Task
Within the entries below, every line containing "logo" is to be copied.

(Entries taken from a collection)
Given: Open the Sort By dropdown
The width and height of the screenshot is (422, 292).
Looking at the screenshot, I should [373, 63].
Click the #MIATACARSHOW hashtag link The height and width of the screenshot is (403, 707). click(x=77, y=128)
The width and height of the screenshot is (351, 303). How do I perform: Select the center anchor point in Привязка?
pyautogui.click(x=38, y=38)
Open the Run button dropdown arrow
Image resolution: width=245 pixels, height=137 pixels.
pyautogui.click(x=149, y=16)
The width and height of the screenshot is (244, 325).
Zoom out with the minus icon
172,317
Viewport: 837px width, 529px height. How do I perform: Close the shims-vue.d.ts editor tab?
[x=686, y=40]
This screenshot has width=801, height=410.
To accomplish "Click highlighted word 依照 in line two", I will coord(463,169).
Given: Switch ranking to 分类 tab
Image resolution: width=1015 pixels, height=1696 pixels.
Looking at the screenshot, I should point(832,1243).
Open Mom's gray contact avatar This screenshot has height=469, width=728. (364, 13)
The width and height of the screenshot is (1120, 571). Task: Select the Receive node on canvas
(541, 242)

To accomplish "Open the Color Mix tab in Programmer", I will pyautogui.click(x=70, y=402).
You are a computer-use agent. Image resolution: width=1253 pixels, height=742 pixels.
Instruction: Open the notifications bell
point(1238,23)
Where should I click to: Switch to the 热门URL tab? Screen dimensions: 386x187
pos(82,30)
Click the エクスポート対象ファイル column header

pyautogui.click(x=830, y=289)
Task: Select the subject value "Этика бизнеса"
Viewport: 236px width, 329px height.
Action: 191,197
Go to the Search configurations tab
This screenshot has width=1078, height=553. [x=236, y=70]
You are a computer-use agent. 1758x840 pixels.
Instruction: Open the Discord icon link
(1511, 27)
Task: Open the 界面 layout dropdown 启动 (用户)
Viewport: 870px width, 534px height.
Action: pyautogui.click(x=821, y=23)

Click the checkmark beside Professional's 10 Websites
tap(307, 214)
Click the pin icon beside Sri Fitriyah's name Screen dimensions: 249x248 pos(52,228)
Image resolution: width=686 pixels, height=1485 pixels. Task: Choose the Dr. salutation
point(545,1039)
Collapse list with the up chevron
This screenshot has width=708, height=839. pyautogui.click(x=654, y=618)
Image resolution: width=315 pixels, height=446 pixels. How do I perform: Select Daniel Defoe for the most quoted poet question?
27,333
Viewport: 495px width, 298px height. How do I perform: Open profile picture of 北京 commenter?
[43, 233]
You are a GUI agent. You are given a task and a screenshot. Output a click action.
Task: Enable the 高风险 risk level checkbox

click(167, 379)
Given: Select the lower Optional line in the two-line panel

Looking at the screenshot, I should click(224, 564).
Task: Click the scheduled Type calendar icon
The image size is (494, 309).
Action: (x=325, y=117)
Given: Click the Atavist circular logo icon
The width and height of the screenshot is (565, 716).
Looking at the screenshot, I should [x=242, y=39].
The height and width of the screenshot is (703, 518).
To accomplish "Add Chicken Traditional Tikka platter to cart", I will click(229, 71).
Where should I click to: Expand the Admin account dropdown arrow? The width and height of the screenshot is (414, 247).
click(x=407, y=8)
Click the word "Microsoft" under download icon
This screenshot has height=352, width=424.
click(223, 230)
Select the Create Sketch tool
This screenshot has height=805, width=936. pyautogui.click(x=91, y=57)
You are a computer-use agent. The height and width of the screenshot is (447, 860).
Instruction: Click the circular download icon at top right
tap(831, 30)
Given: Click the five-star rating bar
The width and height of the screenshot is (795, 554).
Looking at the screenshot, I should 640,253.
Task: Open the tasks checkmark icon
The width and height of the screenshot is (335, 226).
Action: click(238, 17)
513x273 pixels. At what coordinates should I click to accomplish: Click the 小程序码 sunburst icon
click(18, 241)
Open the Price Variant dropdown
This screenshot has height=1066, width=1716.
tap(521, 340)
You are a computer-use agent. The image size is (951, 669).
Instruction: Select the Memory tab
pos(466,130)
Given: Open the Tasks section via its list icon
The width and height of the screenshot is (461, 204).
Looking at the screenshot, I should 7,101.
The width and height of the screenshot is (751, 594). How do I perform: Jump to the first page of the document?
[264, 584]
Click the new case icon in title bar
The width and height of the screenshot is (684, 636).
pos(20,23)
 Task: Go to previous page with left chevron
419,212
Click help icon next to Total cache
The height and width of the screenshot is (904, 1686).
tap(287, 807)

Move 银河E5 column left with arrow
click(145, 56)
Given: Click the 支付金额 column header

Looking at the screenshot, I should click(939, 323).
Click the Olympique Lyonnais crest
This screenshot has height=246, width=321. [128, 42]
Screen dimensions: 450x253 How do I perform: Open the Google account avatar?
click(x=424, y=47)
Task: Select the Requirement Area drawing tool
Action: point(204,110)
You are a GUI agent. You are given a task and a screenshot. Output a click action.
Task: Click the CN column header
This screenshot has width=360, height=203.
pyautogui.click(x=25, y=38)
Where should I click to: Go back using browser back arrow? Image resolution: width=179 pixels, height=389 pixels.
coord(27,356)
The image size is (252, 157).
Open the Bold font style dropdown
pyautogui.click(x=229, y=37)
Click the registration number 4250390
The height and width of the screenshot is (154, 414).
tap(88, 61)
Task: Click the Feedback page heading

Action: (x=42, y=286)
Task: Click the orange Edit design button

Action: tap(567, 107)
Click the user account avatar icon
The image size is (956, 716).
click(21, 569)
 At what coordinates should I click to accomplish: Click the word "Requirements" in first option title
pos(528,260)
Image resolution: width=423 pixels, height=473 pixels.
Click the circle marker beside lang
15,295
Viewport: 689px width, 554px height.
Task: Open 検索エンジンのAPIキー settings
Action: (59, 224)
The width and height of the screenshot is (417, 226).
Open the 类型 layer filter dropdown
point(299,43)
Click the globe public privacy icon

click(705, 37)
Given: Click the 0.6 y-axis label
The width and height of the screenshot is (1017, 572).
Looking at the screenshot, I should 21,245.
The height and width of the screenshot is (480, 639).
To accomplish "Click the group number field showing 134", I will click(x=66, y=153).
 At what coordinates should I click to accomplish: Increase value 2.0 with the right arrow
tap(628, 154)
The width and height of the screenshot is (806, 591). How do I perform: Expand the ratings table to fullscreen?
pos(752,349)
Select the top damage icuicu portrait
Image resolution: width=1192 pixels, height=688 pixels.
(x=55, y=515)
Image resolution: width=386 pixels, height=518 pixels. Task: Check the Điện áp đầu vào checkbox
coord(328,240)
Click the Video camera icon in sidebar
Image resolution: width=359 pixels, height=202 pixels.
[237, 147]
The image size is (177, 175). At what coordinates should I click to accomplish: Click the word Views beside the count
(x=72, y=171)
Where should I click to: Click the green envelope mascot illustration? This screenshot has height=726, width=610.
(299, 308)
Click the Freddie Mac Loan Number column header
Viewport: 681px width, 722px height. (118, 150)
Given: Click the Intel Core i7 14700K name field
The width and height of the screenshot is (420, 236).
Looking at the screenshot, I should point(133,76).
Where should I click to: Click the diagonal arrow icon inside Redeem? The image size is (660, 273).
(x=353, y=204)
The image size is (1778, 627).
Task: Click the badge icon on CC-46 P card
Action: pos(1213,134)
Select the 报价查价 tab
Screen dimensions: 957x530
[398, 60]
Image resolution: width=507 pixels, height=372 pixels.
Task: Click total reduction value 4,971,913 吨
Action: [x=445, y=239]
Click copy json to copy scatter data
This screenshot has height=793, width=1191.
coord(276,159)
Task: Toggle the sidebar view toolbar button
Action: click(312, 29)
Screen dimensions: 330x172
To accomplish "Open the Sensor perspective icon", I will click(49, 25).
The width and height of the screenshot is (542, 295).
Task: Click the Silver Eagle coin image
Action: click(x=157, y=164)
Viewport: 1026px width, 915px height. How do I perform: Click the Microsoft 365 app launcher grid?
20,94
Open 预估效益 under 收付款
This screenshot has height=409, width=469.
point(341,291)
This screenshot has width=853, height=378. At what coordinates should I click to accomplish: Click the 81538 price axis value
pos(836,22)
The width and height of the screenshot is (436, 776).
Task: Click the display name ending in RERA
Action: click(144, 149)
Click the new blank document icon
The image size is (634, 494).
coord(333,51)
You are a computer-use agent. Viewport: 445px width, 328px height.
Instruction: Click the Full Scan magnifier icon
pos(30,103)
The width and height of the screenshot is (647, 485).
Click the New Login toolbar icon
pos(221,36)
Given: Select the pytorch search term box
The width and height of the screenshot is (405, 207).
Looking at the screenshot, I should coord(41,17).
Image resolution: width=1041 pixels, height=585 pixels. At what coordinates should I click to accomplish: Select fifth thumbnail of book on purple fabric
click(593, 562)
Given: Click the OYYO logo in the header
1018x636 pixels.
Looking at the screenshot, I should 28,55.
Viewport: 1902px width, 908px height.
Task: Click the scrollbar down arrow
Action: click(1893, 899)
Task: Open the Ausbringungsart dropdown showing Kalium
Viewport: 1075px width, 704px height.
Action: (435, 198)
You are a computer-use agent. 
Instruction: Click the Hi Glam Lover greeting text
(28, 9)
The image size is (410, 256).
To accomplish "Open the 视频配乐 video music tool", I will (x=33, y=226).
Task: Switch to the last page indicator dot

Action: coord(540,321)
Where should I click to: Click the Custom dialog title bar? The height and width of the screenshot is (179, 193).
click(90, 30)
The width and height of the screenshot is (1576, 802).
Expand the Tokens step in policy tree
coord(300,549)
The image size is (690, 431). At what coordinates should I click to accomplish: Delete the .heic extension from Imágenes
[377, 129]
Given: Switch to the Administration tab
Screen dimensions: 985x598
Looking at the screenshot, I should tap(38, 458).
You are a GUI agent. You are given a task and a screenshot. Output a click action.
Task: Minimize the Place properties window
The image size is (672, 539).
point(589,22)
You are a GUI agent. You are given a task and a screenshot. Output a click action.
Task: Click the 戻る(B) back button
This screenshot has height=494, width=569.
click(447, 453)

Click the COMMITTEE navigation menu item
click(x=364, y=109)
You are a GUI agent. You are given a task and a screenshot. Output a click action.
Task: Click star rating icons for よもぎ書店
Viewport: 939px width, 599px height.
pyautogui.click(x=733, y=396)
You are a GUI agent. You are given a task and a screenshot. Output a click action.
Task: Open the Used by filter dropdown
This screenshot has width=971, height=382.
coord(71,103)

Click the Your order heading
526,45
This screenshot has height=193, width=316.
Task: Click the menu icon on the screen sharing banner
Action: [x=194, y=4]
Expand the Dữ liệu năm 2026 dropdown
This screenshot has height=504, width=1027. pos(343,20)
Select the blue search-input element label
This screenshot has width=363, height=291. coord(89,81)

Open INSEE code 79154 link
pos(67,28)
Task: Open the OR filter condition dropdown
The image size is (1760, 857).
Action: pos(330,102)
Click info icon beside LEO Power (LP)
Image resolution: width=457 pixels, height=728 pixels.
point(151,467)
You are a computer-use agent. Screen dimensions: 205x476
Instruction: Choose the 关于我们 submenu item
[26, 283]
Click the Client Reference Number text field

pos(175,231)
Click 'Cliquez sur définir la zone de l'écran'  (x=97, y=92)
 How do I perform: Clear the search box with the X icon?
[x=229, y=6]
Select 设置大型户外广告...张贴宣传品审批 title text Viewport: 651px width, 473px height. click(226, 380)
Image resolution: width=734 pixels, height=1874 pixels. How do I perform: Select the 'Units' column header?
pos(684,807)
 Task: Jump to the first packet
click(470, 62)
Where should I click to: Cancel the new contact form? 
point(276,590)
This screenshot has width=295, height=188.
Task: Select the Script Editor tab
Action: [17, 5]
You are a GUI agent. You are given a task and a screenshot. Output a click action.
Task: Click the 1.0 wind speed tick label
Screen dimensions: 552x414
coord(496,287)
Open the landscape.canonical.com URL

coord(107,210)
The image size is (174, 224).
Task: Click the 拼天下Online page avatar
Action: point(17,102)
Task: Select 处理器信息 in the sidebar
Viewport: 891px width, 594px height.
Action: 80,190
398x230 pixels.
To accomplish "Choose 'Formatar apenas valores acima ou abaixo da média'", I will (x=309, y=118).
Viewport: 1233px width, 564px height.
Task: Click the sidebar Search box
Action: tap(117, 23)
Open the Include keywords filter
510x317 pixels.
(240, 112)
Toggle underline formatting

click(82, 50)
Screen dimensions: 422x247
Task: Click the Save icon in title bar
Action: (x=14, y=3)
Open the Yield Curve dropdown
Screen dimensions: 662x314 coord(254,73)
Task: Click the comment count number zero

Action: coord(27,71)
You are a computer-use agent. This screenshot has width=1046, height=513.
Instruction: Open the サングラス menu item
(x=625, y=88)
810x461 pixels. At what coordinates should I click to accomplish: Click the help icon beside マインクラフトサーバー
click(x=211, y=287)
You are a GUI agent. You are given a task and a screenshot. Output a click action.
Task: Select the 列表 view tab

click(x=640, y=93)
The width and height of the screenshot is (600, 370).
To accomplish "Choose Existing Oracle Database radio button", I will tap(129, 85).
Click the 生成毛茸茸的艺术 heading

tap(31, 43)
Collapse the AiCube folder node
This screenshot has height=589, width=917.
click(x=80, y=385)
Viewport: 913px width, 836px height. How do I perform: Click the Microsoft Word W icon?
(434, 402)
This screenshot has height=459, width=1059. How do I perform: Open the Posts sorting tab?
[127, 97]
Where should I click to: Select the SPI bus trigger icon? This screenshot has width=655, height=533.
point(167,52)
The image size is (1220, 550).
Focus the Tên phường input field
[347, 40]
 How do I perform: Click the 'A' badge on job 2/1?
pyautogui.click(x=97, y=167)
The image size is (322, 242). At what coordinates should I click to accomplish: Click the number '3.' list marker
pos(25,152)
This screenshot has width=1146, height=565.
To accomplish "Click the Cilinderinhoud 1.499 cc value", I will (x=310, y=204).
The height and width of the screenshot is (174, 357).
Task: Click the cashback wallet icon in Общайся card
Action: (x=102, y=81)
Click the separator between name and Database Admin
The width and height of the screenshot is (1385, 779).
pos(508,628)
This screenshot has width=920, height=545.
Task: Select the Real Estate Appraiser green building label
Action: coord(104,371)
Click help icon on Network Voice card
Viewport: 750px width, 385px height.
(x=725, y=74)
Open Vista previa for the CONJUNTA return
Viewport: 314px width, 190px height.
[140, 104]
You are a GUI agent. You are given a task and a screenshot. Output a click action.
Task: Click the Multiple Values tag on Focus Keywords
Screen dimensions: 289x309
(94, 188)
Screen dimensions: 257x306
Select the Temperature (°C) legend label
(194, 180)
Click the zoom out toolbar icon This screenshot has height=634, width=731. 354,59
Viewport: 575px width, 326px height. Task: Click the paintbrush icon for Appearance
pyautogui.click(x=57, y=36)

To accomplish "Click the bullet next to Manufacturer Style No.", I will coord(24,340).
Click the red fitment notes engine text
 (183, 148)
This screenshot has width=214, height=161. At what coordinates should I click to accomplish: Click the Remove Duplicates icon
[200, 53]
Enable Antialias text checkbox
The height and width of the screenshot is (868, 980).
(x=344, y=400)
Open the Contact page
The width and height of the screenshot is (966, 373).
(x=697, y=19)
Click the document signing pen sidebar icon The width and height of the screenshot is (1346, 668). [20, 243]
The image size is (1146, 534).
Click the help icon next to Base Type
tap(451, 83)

Written answer
Given: Click the Atavist circular logo icon
Given: Click the OYYO logo in the header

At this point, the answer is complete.